PROBLEM TO SOLVE: Retype the lines from the one containing "Task: Open the 보기 ribbon tab" through the last line of the entries below, exactly and in full, omitting every image.

RECORDS FOR THE EXERCISE:
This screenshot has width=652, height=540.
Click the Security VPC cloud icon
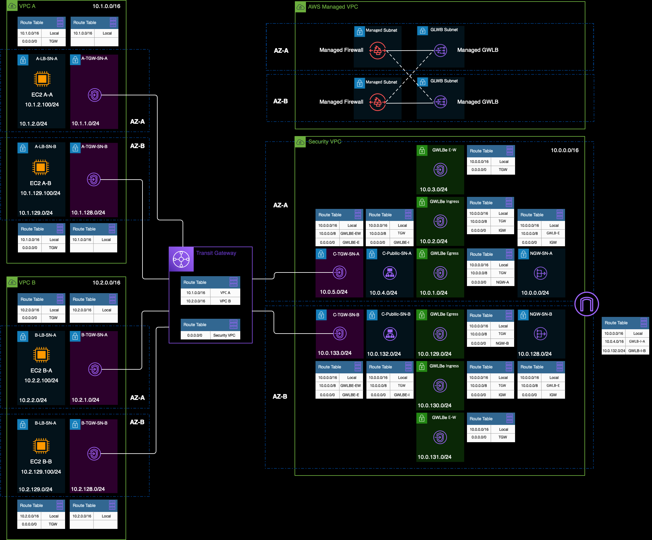pos(300,142)
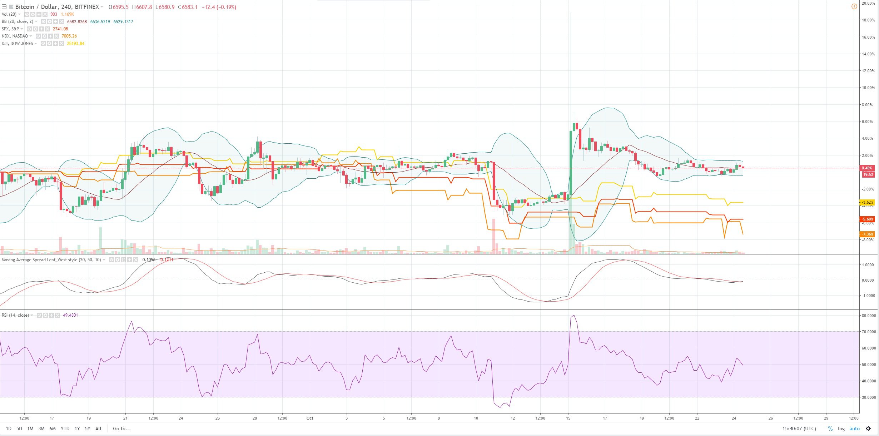The image size is (879, 436).
Task: Expand the RSI (14, close) dropdown arrow
Action: click(32, 315)
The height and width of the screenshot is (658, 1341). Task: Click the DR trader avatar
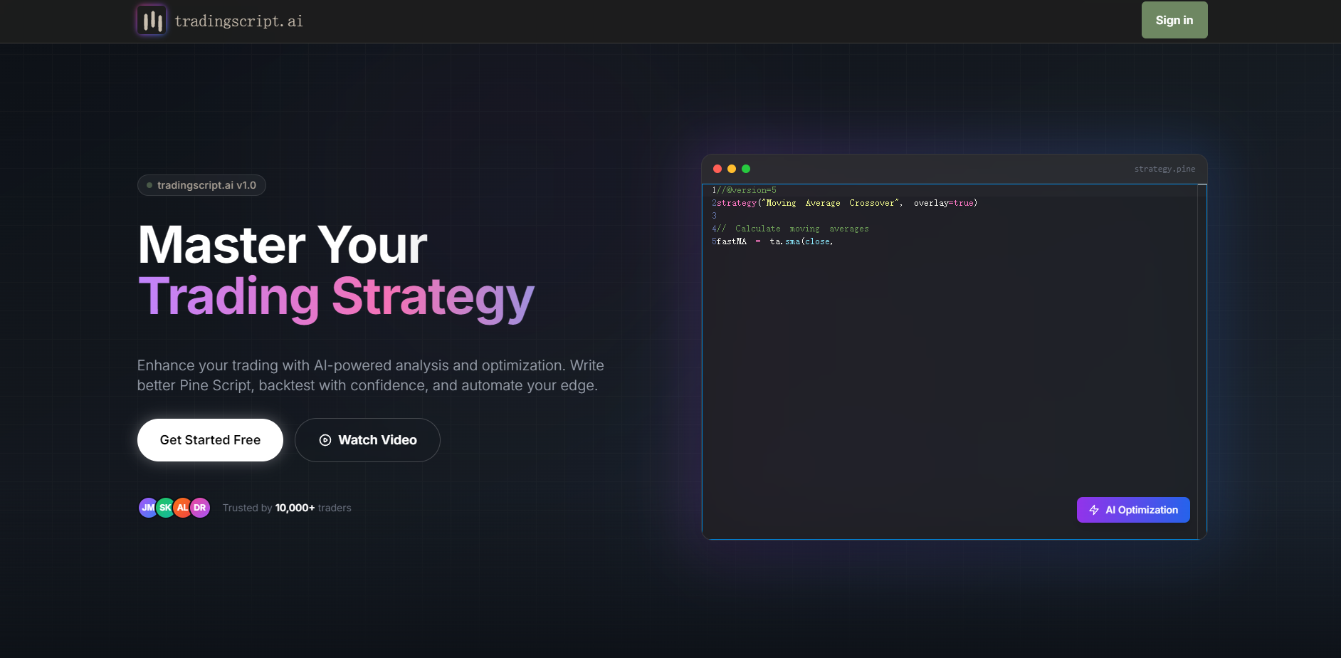click(200, 507)
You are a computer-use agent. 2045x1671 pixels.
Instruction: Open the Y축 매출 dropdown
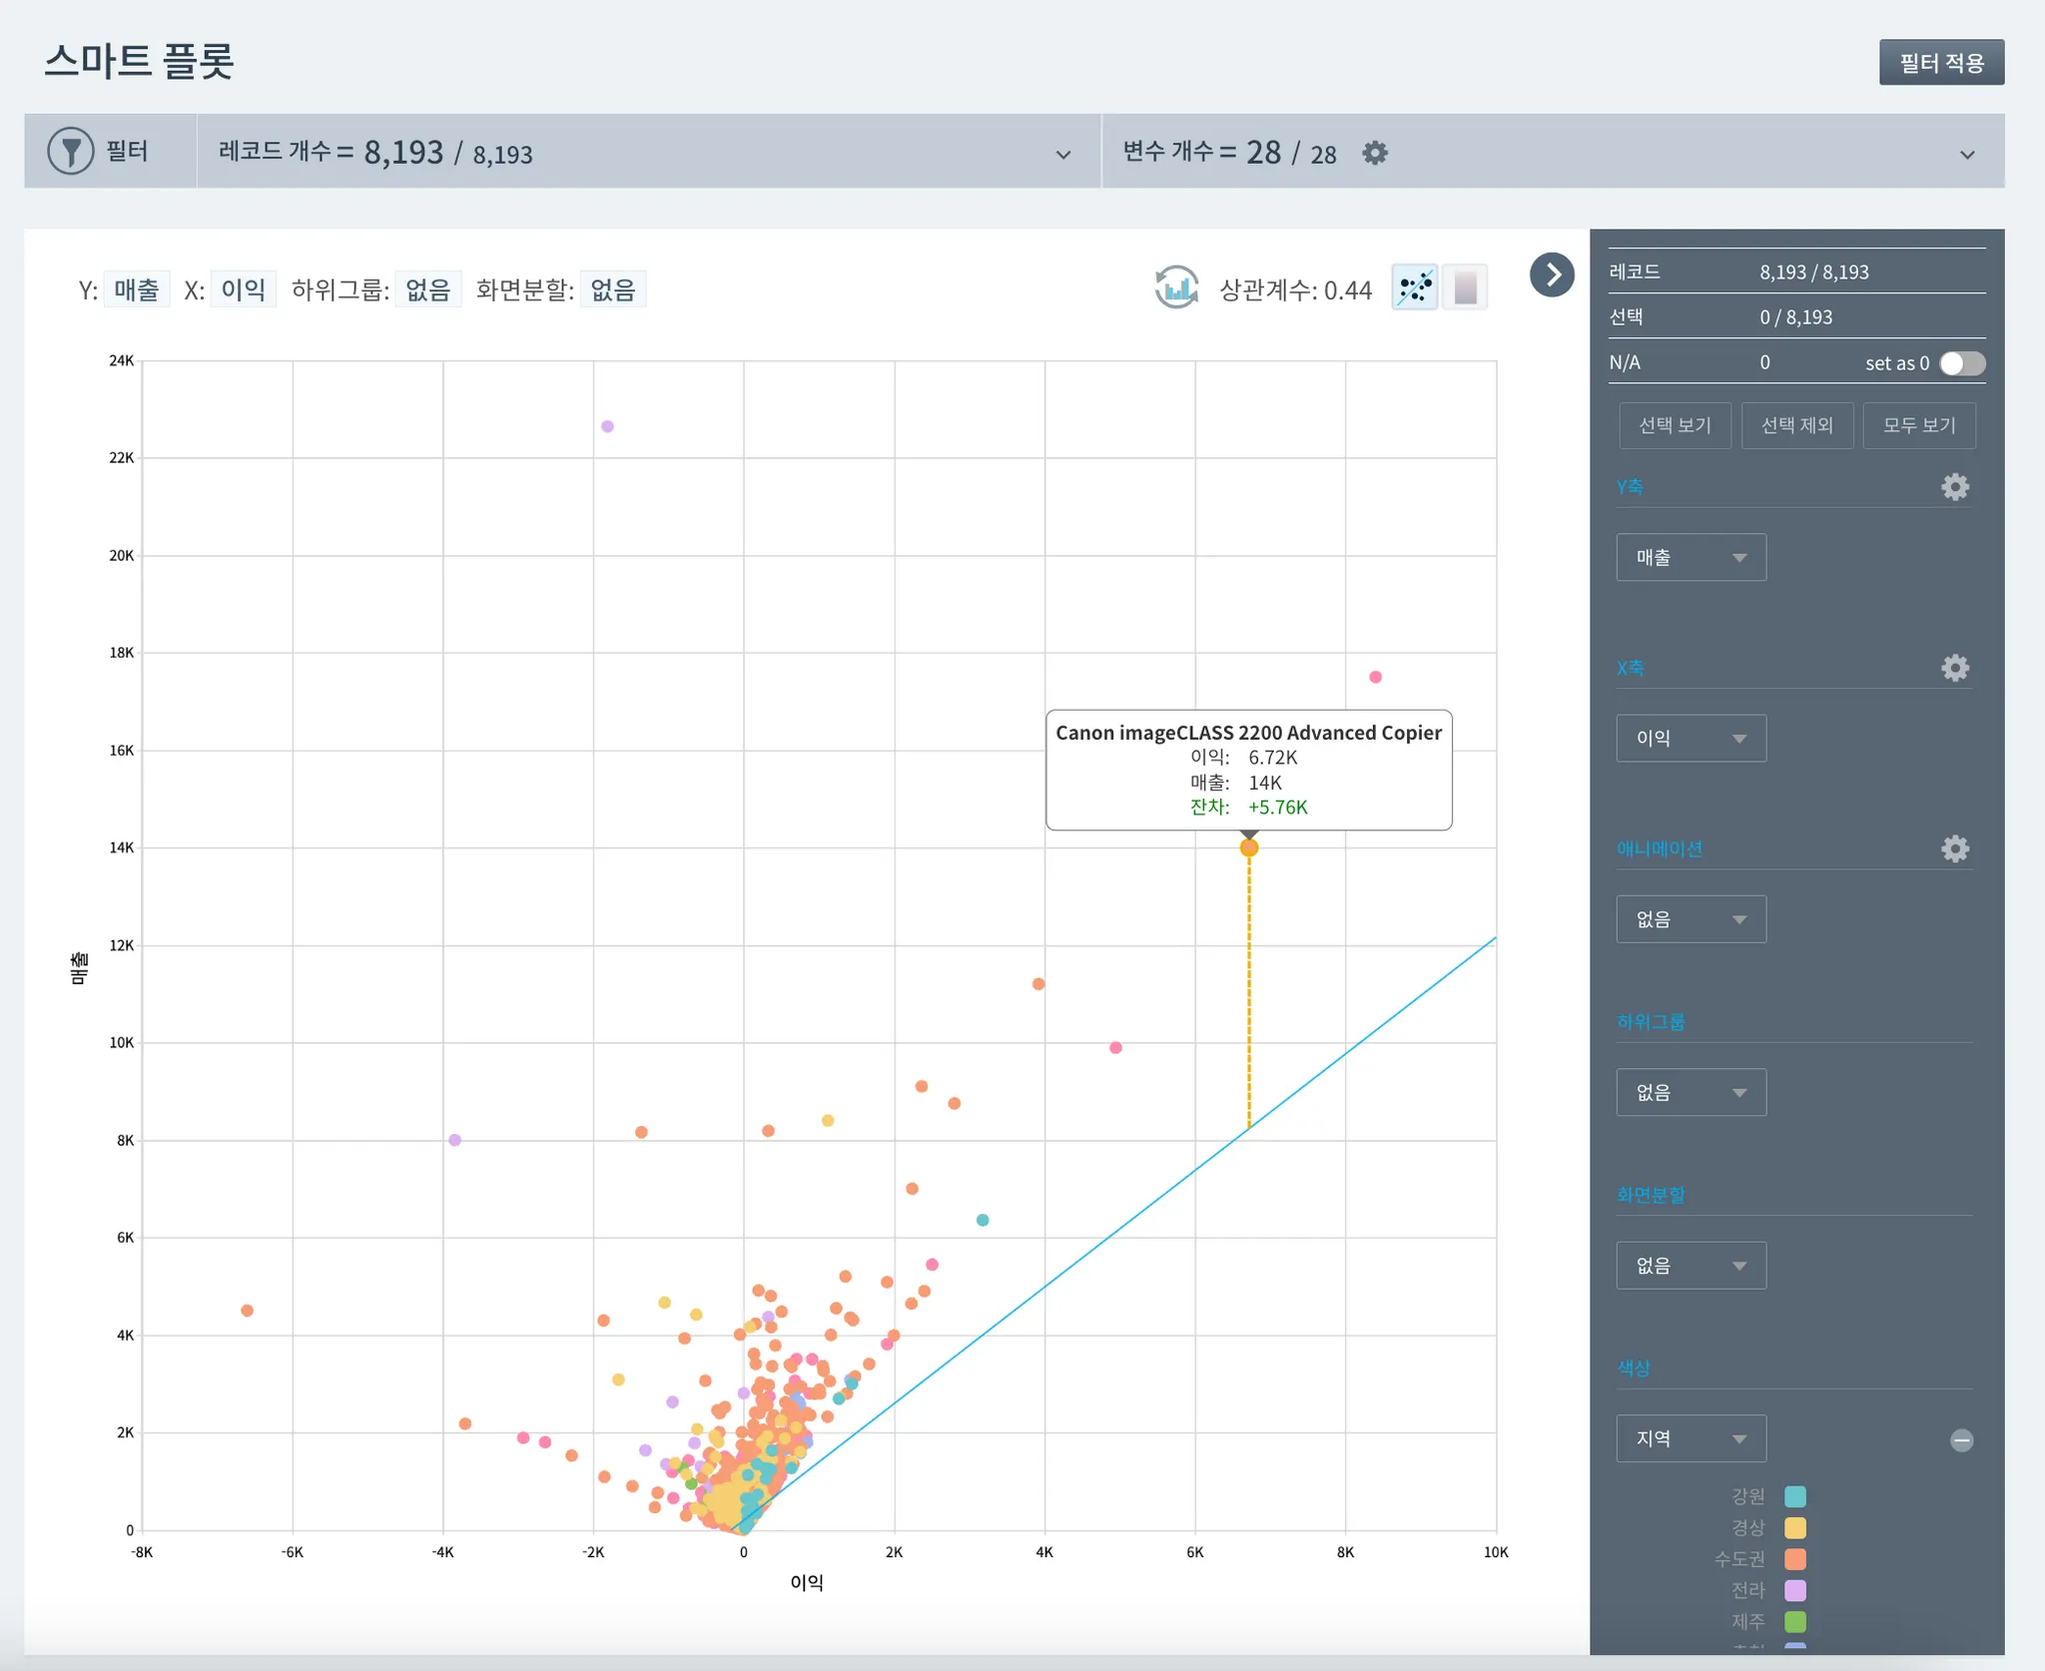[x=1691, y=558]
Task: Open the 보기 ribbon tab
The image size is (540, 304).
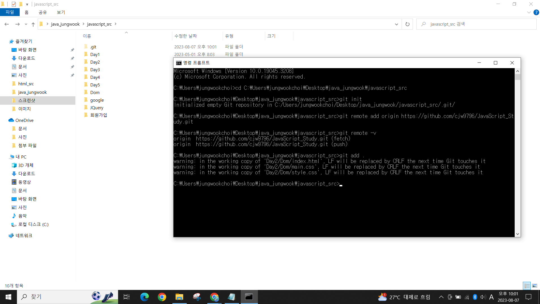Action: click(61, 12)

COMPLETED TASK:
Task: Open the 보기 ribbon tab
The image size is (540, 304).
Action: click(61, 12)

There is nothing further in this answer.